Disclaimer: The transcript that follows has been generated using artificial intelligence. We strive to be as accurate as possible, but minor errors and slightly off-timestamps may be present due to platform differences.

[00:00:00] Robert Leonard: On today’s show, I chatted with Ken Rusk. Ken is the president of Rusk Industries. He’s an entrepreneur and author of Blue Collar Cash, which is a book all about how to love your work, secure your future, and find happiness for life. And a spoiler alert, how you can do this with a blue collar career.

[00:00:18] Robert Leonard: During this episode, Ken discusses the blue collar crisis the industry’s currently facing the reasons there are such shortages in blue collar work. And the opportunities this supply and demand imbalance presents. He sheds light on some of the common misconceptions people have about blue collar careers, like how they can’t make as much money as white collar jobs.

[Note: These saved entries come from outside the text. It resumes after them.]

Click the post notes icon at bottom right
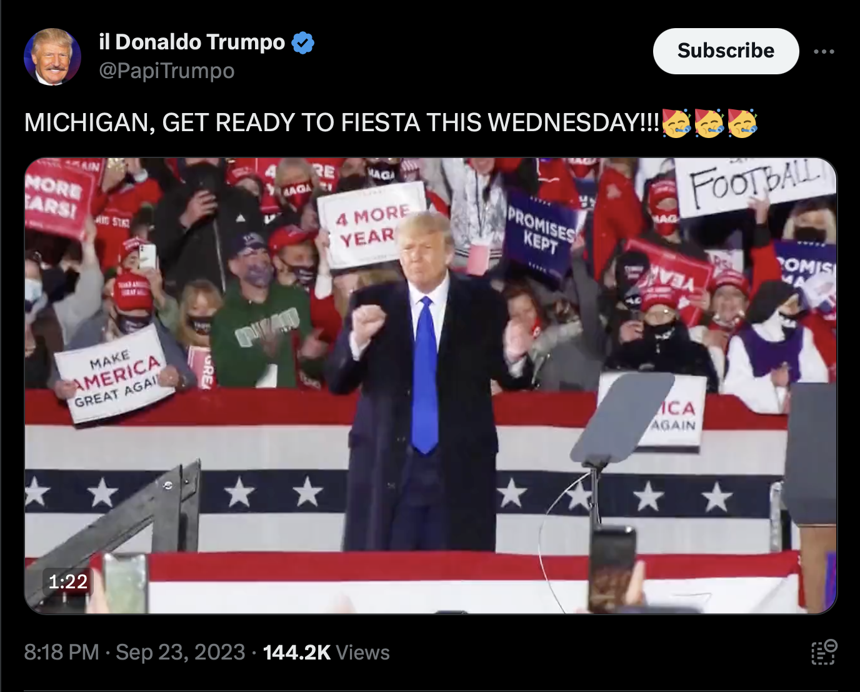 (x=824, y=652)
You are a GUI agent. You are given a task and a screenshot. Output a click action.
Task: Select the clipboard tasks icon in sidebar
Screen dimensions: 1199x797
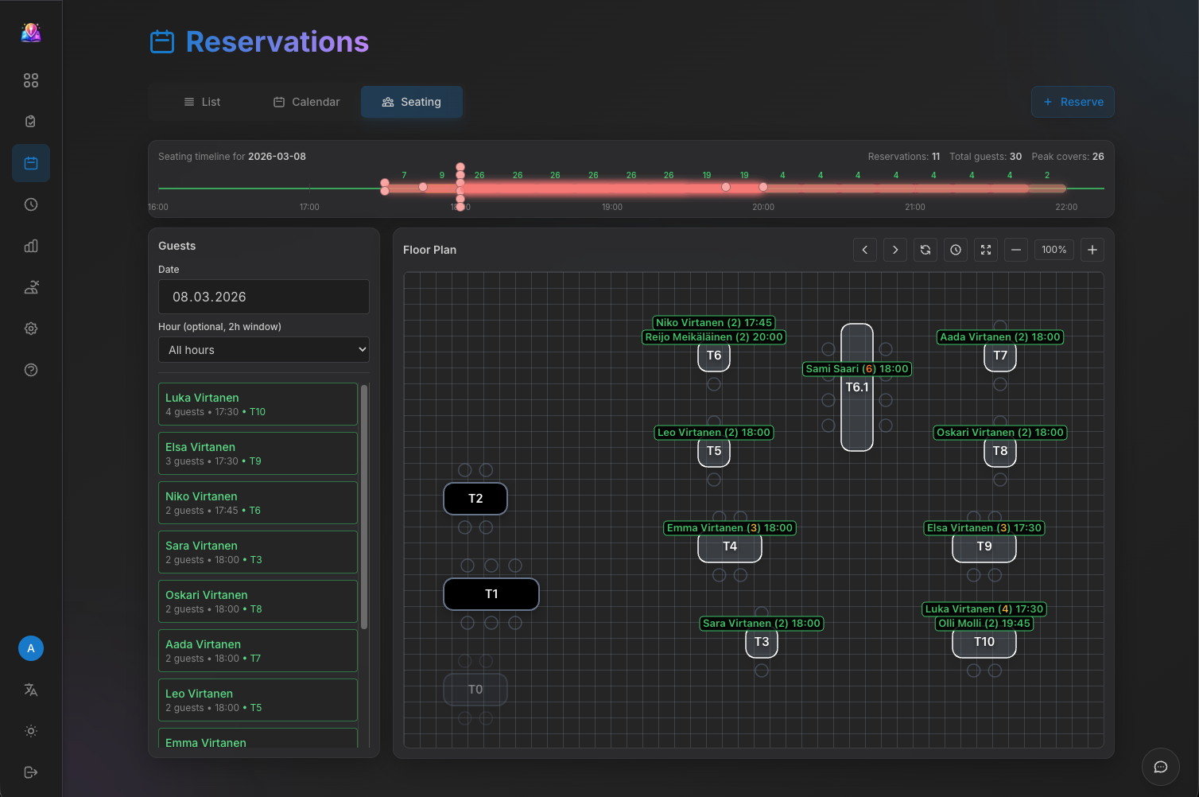click(30, 121)
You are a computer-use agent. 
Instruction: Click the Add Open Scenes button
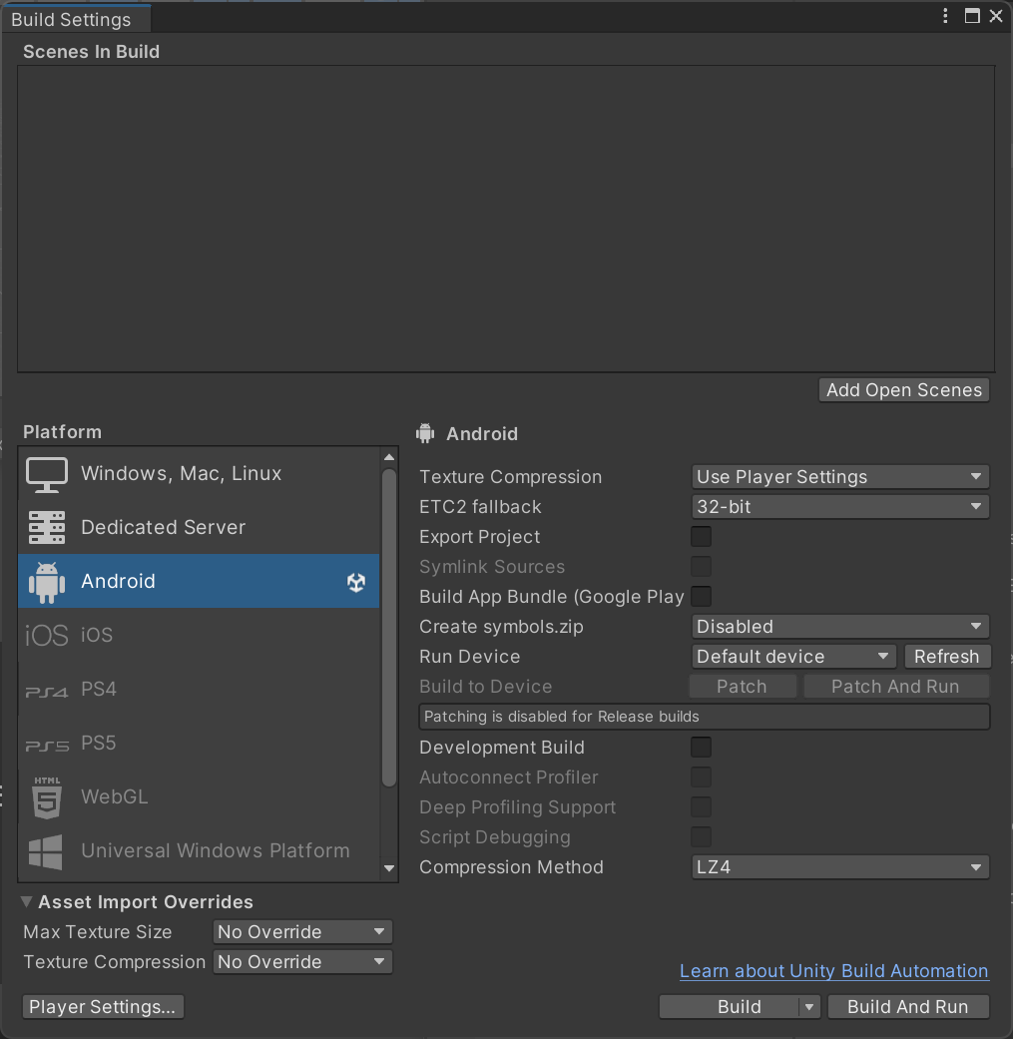(903, 390)
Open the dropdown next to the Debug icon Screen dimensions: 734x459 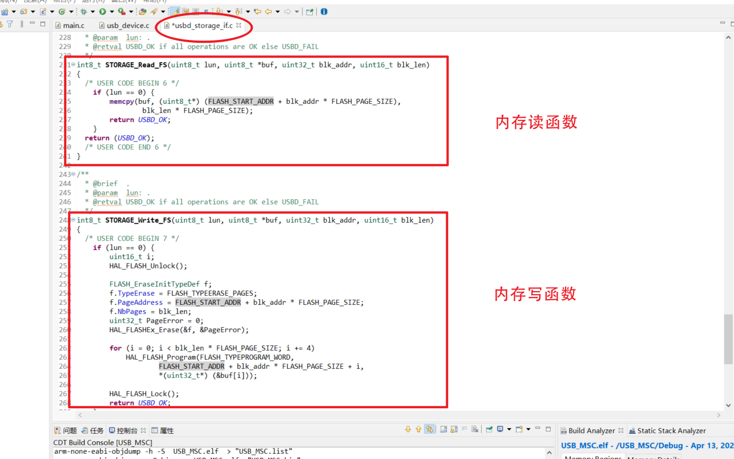pyautogui.click(x=93, y=11)
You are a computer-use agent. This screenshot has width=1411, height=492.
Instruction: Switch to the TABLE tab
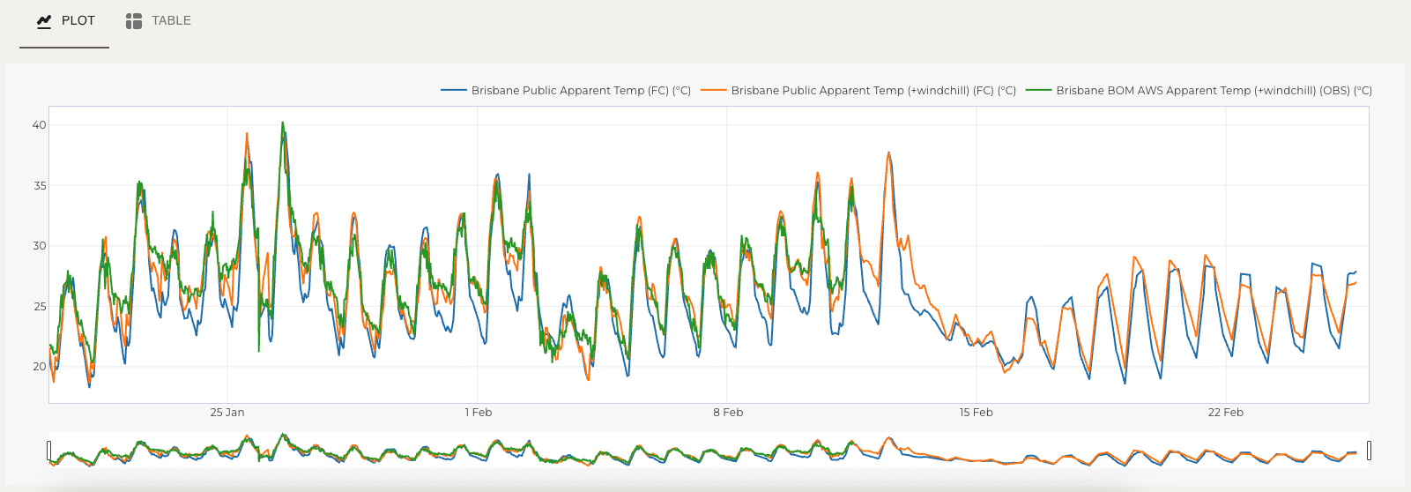[x=170, y=21]
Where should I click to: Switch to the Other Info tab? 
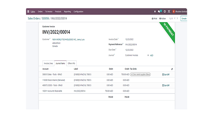[x=71, y=63]
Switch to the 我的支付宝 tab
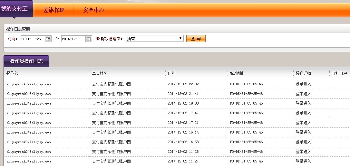 click(16, 9)
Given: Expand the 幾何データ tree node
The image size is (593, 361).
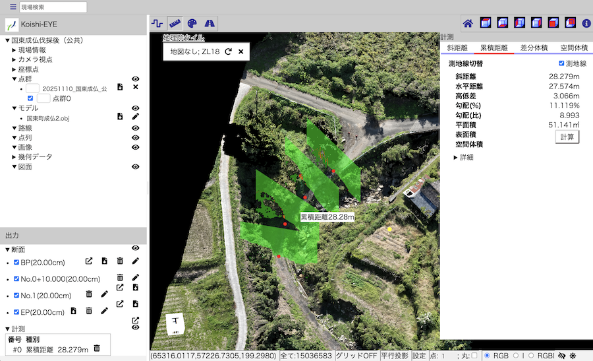Looking at the screenshot, I should click(14, 157).
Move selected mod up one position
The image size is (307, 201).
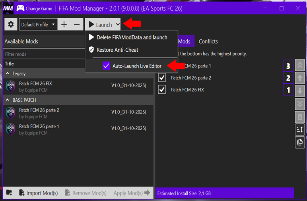300,78
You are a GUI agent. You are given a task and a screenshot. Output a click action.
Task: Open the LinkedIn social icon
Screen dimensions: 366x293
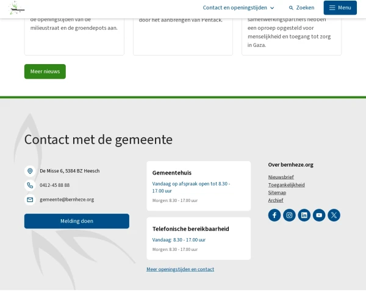click(x=304, y=215)
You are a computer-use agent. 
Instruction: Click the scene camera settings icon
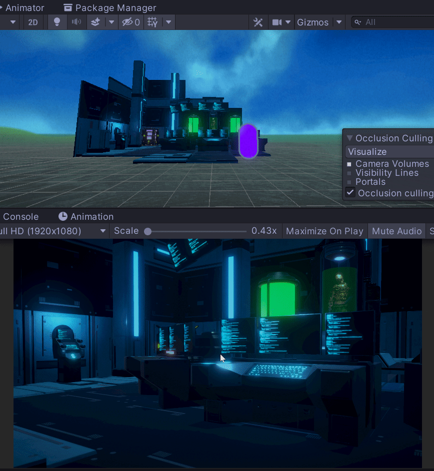(277, 22)
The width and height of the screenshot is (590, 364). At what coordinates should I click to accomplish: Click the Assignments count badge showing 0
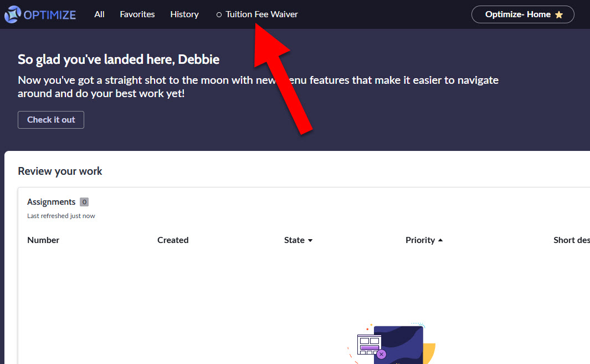coord(84,202)
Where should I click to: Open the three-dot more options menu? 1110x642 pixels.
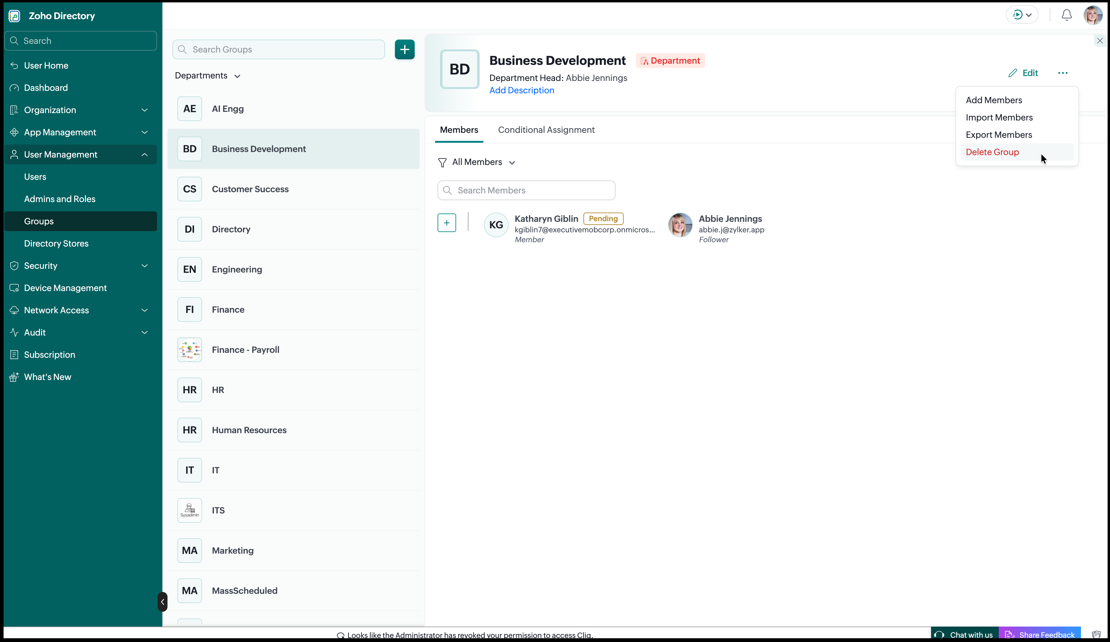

[00:00:38] Robert Leonard: And Ken shares advice for those who feel unfulfilled at their current job and how to change that. He shares his top tips for entrepreneurs just starting out and those trying to turn a side hustle into a full-time career and much, much more. And now without further delay, let’s get into this week’s episode with Ken Rusk.

[00:00:55] Intro: You are listening to Millennial Investing by The Investors Podcast Network, where your host, Robert Leonard, interviews successful entrepreneurs, business leaders, and investors to help educate and inspire the millennial generation.

[00:01:17] Robert Leonard: Hey everyone. Welcome back to the Millennial Investing Podcast. I’m your host Robert Leonard, and with me today I am joined by Ken Rusk. Ken, welcome to the show. 

[00:01:27] Ken Rusk: Thanks for having me.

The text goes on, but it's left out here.